No. 21 from the series La Grande Guerre .

The River Yser formed a natural obstacle to the German advance and the Belgians made strategic use of the surrounding land, which contained a network of drainage canals. Opening the Yser’s sluice gates caused serious flooding and damage, but it forced the German army to retreat and established the line of the Western Front. Belgium also sabotaged its railway network, disrupting the transportation of German supplies and reinforcements. These acts allowed the Belgians to retrain a small sliver of their own territory. Thwarted by the impossible conditions, German forces concentrated their efforts on Ypres, where fighting continued until November.

Both image and text celebrate the victory in the great disorder of retreating German soldiers. Lines and almost abstracted forms convey wind, speed and chaos. Dead or dying men lie in the path of a field gun’s wheel; horses’ ears are pressed back in fear. The text describes how the fleeing Germans abandoned submerged equipment and wounded soldiers. This ‘fact’ is repeated on no. 17 and no. 25 , and follows the lead of the French press, which implied the character of German soldiers was so inherently base they acted with cruelty even toward their own.

The French caption with English translation:

Après plusieurs combats en Belgique, les alliés forcerent les Allemandes à battre en retraite sur plusieurs points. Notamment entre Nieuport et Middleberghe. Les alliés poursuivent l’ennemi sans relâche, les Allemandes se virent obligés de fuir devant l’énergique offensive de ceux-ci. La retraite de l’armée allemande fut très difficile, elle se passa dans un grand désordre, sous une trombe de fer dans des terrains inondés où leurs cannons s’embourbaient, ils abandonnèrent matériel et blessés. (Du 23 au 28 Octobre 1914.)
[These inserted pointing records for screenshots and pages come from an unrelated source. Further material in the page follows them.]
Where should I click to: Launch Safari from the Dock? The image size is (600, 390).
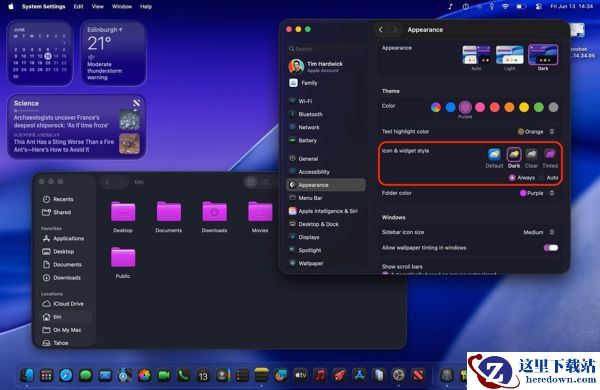click(66, 375)
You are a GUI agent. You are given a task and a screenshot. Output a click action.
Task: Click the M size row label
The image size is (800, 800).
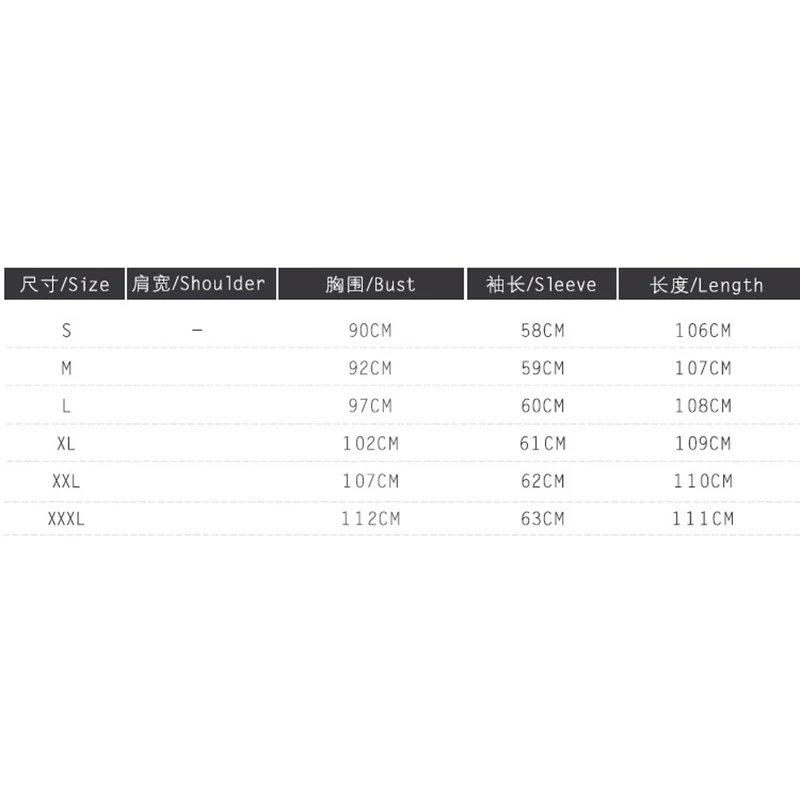67,368
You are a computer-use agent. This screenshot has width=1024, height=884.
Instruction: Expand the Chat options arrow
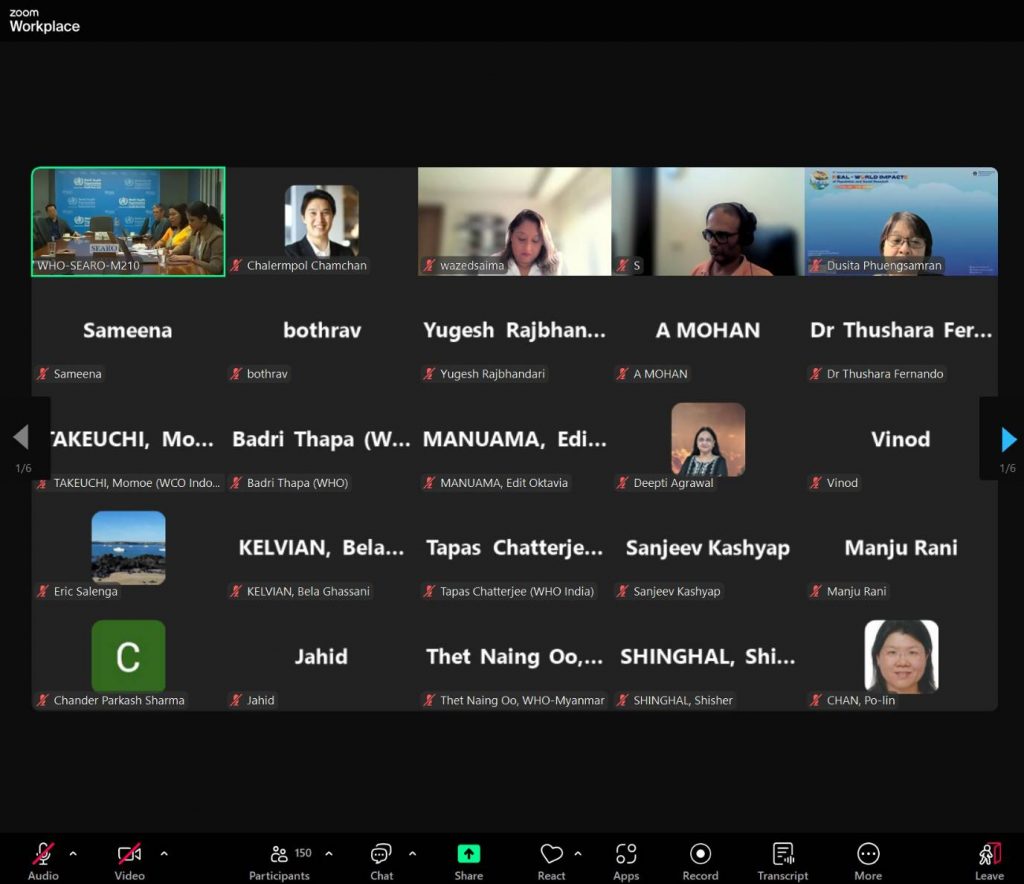412,854
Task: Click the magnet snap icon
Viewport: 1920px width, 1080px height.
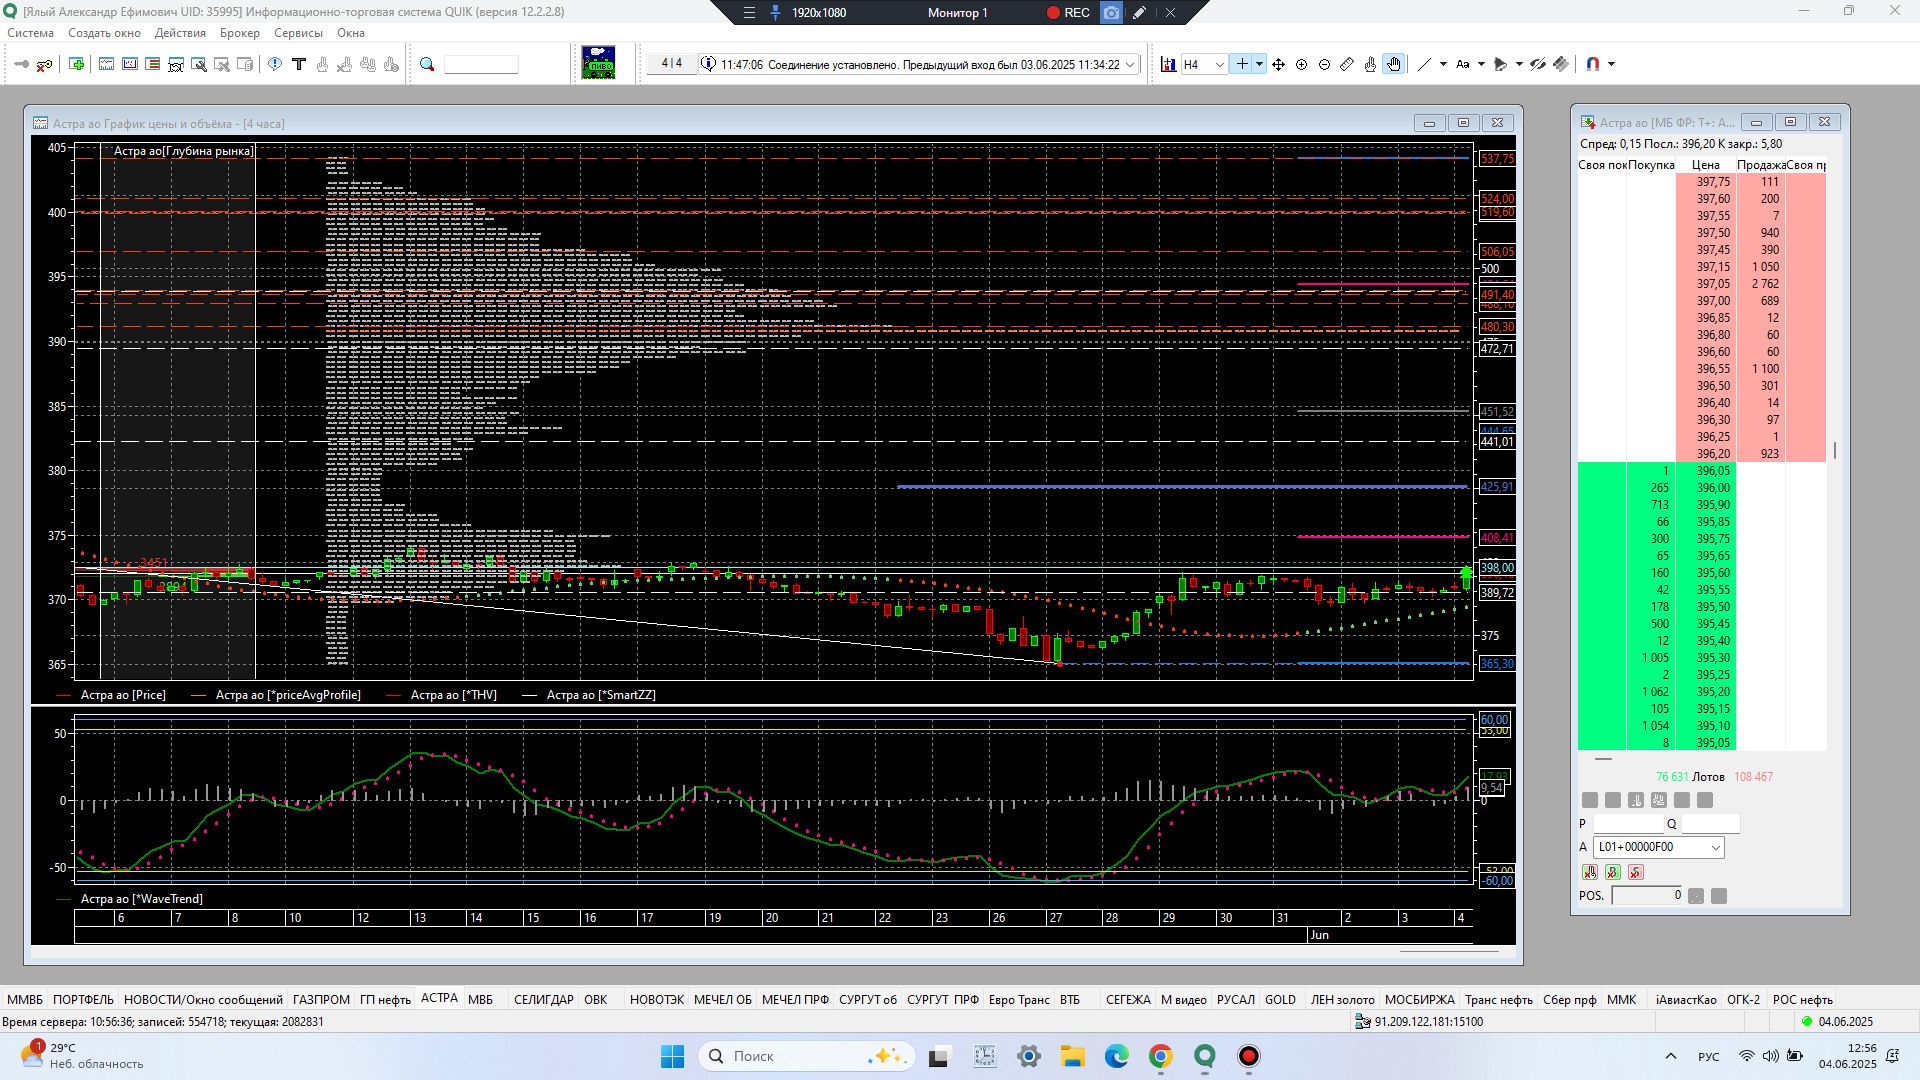Action: (x=1593, y=64)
The Retreat. In various locations the Germans have retreated
After several battles in Belgium, the Allies forced the Germans to retreat on several points, especially between Nieuwpoort and Middleberghe. Allies pursue the enemy relentlessly; the Germans were seen to flee from this energetic offensive. The German army’s retreat was very difficult, they fell about in great disorder in a whirlwind of iron, in flooded areas where their canons were getting stuck, and they abandoned equipment and wounded men. (From 23 to 28 October 1914).